ESPE Abstracts (2016) 86 P-P2-314

Vitamin D Levels and Relations with Clinical and Laboratory Findings in Children with Newly Diagnosed Type 1 Diabetes

Gülay Karagüzel, Mustafa Colkusu, Ebru Bulut, Özge Turan & Irem Demirci

Karadeniz Technical University, School of Medicine, Department of Pediatric Endocrinology, Trabzon, Turkey

Background: Vitamin D deficiency (VDD) is common in the general pediatric population of the world. Some studies reported that low vitamin D levels with an increased risk of diabetes.

Objective and hypotheses: VDD can be more common in children with type 1A diabetes (DM1A) than those with type 1B diabetes (DM1B). To evaluate 25OHD levels in children with newly diagnosed DM1A and DM1B patients and investigate any relation with clinical and laboratory data at diagnosis.

Method: Forty-five children (25 girls) with newly-diagnosed DM1 were included in the study. Levels of 25(OH)D, hemoglobin A1c (HbA1c), venous pH and bicarbonate, diabetes-related autoantibodies (islet autoantibody, GAD65, and IAA) were measured at diagnosis. VDD was defined as 25(OH)D level <15 ng/ml. Serum 25(OH)D were assessed by high-performance liquid chromatography.

§ PROBLEMS TO SOLVE:
**A.** In the abstract on vitamin D in children with type 1 diabetes, what 25(OH)D level was used to define vitamin D deficiency?
**B.** Pick up the abstract on vitamin D in children with type 1 diabetes after its last sentence and keep writing.

Entries drawn from a collection:
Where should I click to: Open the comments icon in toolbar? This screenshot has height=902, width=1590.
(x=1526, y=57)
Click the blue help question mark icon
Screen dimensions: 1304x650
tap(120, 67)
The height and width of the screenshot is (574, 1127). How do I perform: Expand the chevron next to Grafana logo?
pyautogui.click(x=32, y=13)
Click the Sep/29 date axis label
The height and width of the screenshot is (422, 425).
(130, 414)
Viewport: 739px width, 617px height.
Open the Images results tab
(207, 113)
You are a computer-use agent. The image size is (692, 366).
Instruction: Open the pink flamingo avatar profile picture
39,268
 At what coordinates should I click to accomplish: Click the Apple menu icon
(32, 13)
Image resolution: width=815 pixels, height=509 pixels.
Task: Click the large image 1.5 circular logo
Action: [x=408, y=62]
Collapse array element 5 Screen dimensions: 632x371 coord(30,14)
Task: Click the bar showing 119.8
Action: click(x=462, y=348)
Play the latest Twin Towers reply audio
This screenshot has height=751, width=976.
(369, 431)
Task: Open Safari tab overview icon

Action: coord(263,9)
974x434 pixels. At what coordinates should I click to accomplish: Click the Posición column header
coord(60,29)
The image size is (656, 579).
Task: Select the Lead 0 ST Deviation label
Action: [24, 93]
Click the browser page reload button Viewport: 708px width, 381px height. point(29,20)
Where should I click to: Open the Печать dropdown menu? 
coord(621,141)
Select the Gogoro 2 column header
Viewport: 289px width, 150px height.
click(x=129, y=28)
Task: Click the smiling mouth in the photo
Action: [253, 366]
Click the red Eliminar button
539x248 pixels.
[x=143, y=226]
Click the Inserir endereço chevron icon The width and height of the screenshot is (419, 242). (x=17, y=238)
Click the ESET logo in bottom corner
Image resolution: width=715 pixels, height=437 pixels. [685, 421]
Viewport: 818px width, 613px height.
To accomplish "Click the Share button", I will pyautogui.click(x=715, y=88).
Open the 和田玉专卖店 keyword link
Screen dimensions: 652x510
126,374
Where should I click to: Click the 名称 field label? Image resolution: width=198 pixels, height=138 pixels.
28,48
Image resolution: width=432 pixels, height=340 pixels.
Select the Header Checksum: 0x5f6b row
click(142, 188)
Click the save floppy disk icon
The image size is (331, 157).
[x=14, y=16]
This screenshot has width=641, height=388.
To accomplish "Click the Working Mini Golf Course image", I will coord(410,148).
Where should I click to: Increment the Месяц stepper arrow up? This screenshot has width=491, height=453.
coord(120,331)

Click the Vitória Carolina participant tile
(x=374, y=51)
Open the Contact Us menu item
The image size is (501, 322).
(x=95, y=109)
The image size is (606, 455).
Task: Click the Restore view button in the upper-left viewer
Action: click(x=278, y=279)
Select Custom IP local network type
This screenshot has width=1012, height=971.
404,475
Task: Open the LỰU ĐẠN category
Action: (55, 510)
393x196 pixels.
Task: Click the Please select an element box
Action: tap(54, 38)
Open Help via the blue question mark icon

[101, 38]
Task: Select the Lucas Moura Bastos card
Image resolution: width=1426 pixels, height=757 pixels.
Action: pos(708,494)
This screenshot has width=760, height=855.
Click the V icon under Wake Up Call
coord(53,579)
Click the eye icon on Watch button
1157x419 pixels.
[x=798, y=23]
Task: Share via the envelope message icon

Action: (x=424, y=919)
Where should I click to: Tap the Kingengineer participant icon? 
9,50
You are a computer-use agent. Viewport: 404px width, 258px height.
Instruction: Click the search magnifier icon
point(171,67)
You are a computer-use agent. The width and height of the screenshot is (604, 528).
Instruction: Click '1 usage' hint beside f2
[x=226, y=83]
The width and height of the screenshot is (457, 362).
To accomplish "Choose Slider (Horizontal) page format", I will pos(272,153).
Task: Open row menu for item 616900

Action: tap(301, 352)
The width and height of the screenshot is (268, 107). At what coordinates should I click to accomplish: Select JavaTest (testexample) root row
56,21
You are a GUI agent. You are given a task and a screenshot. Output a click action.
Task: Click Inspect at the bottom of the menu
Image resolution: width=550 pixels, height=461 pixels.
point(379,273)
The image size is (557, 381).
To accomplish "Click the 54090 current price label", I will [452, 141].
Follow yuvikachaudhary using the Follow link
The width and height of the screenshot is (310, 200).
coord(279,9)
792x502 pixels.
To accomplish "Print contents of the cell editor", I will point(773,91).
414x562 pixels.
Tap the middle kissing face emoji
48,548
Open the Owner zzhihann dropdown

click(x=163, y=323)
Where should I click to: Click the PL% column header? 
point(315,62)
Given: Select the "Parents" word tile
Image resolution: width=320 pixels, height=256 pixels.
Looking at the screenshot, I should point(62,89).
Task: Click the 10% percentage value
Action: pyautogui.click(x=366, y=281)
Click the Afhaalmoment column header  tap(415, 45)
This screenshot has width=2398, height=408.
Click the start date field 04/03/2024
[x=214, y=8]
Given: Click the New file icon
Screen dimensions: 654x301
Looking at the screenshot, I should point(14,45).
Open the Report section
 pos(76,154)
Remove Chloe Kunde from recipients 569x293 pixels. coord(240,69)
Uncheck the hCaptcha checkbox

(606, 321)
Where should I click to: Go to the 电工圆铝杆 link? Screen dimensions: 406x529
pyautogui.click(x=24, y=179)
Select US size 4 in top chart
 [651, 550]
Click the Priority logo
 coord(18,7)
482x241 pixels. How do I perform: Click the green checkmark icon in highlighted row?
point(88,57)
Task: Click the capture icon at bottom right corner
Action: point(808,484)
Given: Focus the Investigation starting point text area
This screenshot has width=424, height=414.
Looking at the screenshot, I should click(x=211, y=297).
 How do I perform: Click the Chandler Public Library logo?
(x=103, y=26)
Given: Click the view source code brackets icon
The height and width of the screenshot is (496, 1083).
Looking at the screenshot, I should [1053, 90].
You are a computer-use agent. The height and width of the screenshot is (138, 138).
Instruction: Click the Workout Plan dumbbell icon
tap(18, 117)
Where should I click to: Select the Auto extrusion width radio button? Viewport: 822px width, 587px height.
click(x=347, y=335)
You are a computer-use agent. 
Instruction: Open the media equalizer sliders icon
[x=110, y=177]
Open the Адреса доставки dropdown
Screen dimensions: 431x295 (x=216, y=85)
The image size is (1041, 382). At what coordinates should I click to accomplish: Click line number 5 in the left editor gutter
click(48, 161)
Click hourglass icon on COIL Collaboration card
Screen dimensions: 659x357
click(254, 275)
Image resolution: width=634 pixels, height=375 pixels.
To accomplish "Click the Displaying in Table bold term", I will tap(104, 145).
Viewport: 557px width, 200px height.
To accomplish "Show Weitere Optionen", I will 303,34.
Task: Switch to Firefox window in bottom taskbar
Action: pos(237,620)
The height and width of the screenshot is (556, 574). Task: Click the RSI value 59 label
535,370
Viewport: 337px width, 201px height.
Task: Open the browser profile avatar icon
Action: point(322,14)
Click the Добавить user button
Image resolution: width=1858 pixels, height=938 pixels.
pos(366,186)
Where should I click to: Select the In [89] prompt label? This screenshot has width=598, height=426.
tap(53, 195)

§ ANSWERS BY TASK:
**A.** A 25(OH)D level below 15 ng/ml.

**B.**
Results: Mean±standard deviation 25(OH)D levels were 17.0±15.7 ng/ml and age was 8.4±4.3 years. The frequency of VDD was 56%. No gender and age differences were noted between the vitamin D deficient (n=25, 65% girls) and non-deficient children. In those with VDD had lower pH and bicarbonate than that of non-deficient (P<0.05). The majority of the children (73%) were diabetes-related autoantibody positive (DM1A) and 27% was negative (DM1B). 25(OH)D levels were 14.9±12.3 ng/ml in DM1A patients and 22.5±22.2 ng/ml in DM1B patients (P>0.05). HbA1c was lower in DM1A patients than DM1B patients (11.1±2.0 vs 13.4±3.0; P<0.01). There was no correlation between 25(OH)D and HbA1c or age.

Conclusion: VDD is common at onset of DM1 patients. Although we did not establish significantly decreased 25(OH)D levels in children with DM1A when compared with DM1B, we did establish that more severe clinical presentation in patients with VDD. It is obvious that avoiding VDD in children at risk of developing diabetes should be advocated. Supplements of vitamin D can improve insulin sentitivity in patients with DM1.